Disentangling Losses in Tantalum Superconducting Circuits
- URL: http://arxiv.org/abs/2301.07848v1
- Date: Thu, 19 Jan 2023 02:02:37 GMT
- Title: Disentangling Losses in Tantalum Superconducting Circuits
- Authors: Kevin D. Crowley, Russell A. McLellan, Aveek Dutta, Nana Shumiya,
Alexander P. M. Place, Xuan Hoang Le, Youqi Gang, Trisha Madhavan, Nishaad
Khedkar, Yiming Cady Feng, Esha A. Umbarkar, Xin Gui, Lila V. H. Rodgers,
Yichen Jia, Mayer M. Feldman, Stephen A. Lyon, Mingzhao Liu, Robert J. Cava,
Andrew A. Houck, Nathalie P. de Leon
- Abstract summary: Recently discovered tantalum-based qubits exhibit record lifetimes exceeding 0.3 ms.
By studying the dependence of loss on temperature, microwave photon number, and device geometry, we quantify materials-related losses.
With four different surface conditions, we quantitatively extract the linear absorption associated with different surface TLS sources.
Finally, we quantify the impact of the chemical processing at single photon powers, the relevant conditions for qubit device performance.
- Score: 40.00209231119813
- License: http://arxiv.org/licenses/nonexclusive-distrib/1.0/
- Abstract: Superconducting qubits are a leading system for realizing large scale quantum
processors, but overall gate fidelities suffer from coherence times limited by
microwave dielectric loss.
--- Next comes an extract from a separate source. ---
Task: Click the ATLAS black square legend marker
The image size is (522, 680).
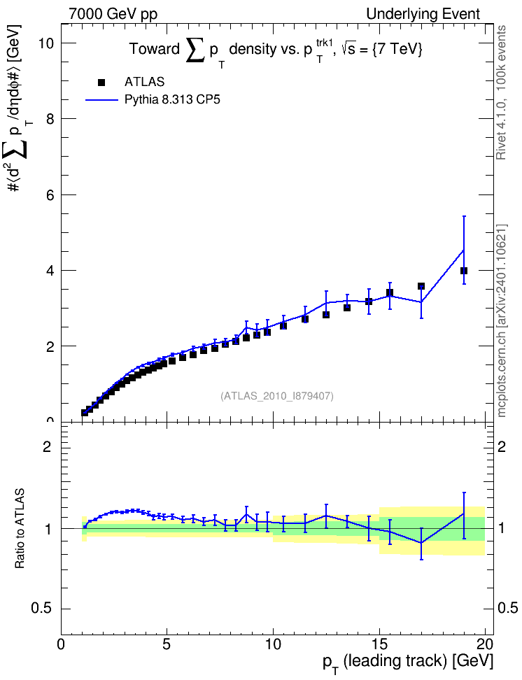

Recently discovered tantalum-based qubits exhibit
record lifetimes exceeding 0.3 ms. Here we perform systematic, detailed
measurements of superconducting tantalum resonators in order to disentangle
sources of loss that limit state-of-the-art tantalum devices. By studying the
dependence of loss on temperature, microwave photon number, and device
geometry, we quantify materials-related losses and observe that the losses are
dominated by several types of saturable two level systems (TLSs), with evidence
that both surface and bulk related TLSs contribute to loss. Moreover, we show
that surface TLSs can be altered with chemical processing. With four different
surface conditions, we quantitatively extract the linear absorption associated
with different surface TLS sources. Finally, we quantify the impact of the
chemical processing at single photon powers, the relevant conditions for qubit
device performance. In this regime we measure resonators with internal quality
factors ranging from 5 to 15 x 10^6, comparable to the best qubits reported. In
these devices the surface and bulk TLS contributions to loss are comparable,
showing that systematic improvements in materials on both fronts will be
necessary to improve qubit coherence further.